Otro de los elementos característicos de la prosa de Woolf que vemos en «La señora Dalloway», además de lo visual y el tratamiento del tiempo, es la recurrencia. Todas esas reiteraciones a lo largo de la novela: la dualidad ascenso/caída, las campanadas del Big Ben, ciertas frases como «Una vez que caes la naturaleza humana se ceba en ti» o las olas, confieren a la novela un ritmo y a la vez un andamiaje asociativo muy rico.
Por si todo eso fuera poco, y bajo esa apariencia apacible, bullen temas mucho más trascendentes. Dice Woolf en sus diarios en fecha 14 de octubre de 1922: «La señora Dalloway ha derivado en una novela; en ella voy a perfilar un estudio sobre el trastorno y el suicidio: el mundo visto por los sensatos y por los trastocados, unos al lado de los otros». Y aquí, en una inversión magistral similar a la ejecutada por James Joyce en su magnífico relato «Los muertos», la vida victoriana emerge como el paladín de la insensibilidad, ¿es eso vida?

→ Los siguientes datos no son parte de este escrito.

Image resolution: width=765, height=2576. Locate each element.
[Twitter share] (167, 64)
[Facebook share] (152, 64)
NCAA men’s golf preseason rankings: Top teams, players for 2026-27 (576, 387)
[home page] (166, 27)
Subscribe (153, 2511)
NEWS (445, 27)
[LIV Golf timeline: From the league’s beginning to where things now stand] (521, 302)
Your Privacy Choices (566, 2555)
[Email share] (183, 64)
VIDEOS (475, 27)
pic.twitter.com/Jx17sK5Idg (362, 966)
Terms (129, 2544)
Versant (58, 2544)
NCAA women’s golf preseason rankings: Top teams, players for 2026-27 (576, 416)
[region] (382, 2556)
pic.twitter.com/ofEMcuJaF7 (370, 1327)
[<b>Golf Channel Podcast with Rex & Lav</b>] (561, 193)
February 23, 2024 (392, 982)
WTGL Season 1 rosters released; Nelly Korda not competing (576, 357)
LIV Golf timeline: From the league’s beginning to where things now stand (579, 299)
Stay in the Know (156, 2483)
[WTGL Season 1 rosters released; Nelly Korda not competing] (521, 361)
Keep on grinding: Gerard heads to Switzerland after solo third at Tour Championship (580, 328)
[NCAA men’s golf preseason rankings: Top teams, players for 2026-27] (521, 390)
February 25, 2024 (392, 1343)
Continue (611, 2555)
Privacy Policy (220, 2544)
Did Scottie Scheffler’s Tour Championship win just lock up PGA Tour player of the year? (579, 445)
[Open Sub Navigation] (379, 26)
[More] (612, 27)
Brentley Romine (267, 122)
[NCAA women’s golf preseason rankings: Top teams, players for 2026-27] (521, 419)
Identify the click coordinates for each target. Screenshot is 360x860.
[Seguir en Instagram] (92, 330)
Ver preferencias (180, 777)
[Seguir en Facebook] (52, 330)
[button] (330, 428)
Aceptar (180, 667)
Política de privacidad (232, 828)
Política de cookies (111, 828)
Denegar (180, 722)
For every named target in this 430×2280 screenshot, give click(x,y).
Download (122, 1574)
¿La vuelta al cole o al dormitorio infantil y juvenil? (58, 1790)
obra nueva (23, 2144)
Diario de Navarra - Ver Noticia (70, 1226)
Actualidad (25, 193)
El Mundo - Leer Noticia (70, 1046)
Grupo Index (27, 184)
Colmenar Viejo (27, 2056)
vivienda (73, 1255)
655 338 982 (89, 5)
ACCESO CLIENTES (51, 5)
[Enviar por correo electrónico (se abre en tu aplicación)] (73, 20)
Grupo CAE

Virginia Woolf transita las dudas, los discursos coercitivos del poder, sus estrictos encorsetamientos, la tematización constante de la dificultad de comunicarse, la locura, el precio a pagar por estar cuerdo en sociedades enfermas —que en el caso de Septimus es el olvido—, en definitiva, los encuentros y desencuentros de la señora Dalloway en esa otra «Odisea» modernista atemporal del día que Clarissa daba una fiesta.